Gerbert of Aurillac, was Pope just before the year 1000. Unlike the current Pope who believes that plant food causes global devastation, or the philosophers Darwin, Hawking, Tyson, and other sundry cult members of Darwinism, Gerbert was a practitioner of real science, applying techniques that would not be out of place in our world, to resolve complex mathematical issues. As with Pope Gregory the Great, Gerbert puts lie to the myth, taught as fact [it is fiction], that 'all' Popes were sex-addled bandits, and the Church a zealous inquisitional institution, run by mafia, stifling science and asking poor heroes such as Galileo for proof to support their claims and research paid for with Church money [Galileo famously said that heliocentricity was proven by tidal movements, which are of course caused by the moon, a fact Jesuit astronomers had known about for 30 years.
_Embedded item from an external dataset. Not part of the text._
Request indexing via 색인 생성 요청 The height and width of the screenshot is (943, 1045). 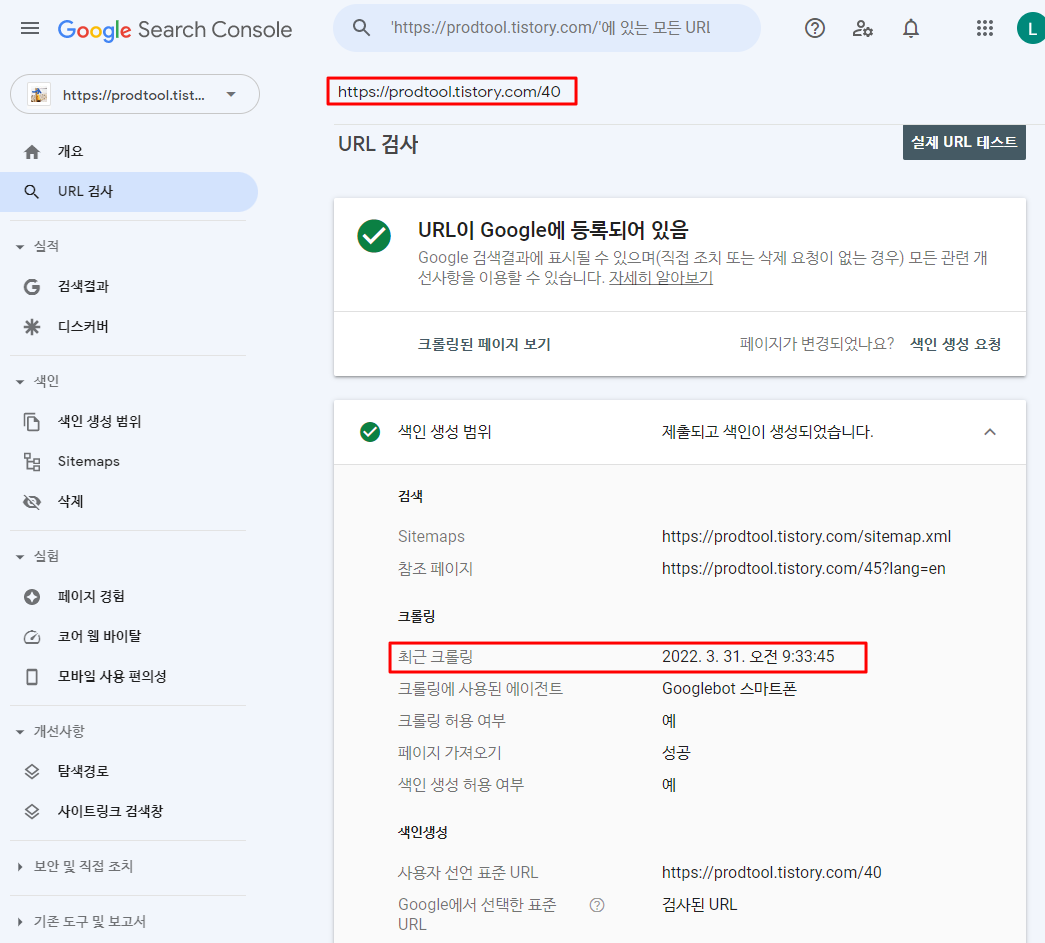pyautogui.click(x=954, y=343)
So much for his science].


Gerbert was educated in part at the Cathedral school of Chartres in the last part of the 10th century. This was basically a university, a system of education without compare in any other region in the world. Cathedral schools dominated Europe, providing a higher education for those with means and for monks and the clergy. Many rich sent their sons into these monastic schools to enrich and improve their minds and skills. Book learning, philosophy, math, translations, great art embedded in manuscripts, along with farming, brewing, manufacture and pharmaceutical innovation, can be found within these schools. Here Gerbert was trained.


His personal interest was in mathematics. He helped pioneer the use of the '0', and the replacement of the cumbersome and rather nonsensical Roman numerals, which could not be used to devise higher mathematics and which impeded scientific formulation. He translated and interpreted Euclid and Greek geometry and describes how the Greek Alexandrians discovered laws of geometry because it had a practical usage in measuring fields. He wrote important treatises on the abacus, a simpler and more effective system of counting notation than that employed by the Romans and also on the astrolabe a device first invented by the Greeks in the 6th century BC and later improved upon in Christian Byzantine, but still not widely used in the West by the 10th century. He also appeared to have a talent and extraordinary comprehension of music, writing about musical notation and compositions. Given the enormous volumes of manuscripts he collected, it is clear that he was an inquisitive and widely read man.


There are many myths about Pope Sylvester II and in times past many stories or legends have been attached to his name. But the real man is impressive enough. Unlike today's current Pope Sylvester knew about math, science and innovation. He formulated a dedication to learning, culture and curiosity which so exemplifies the medieval Church and Christendom. Culture is king, and a man like Gerbert, can only arise from a culture which itself is open to real science, intelligence and improvement.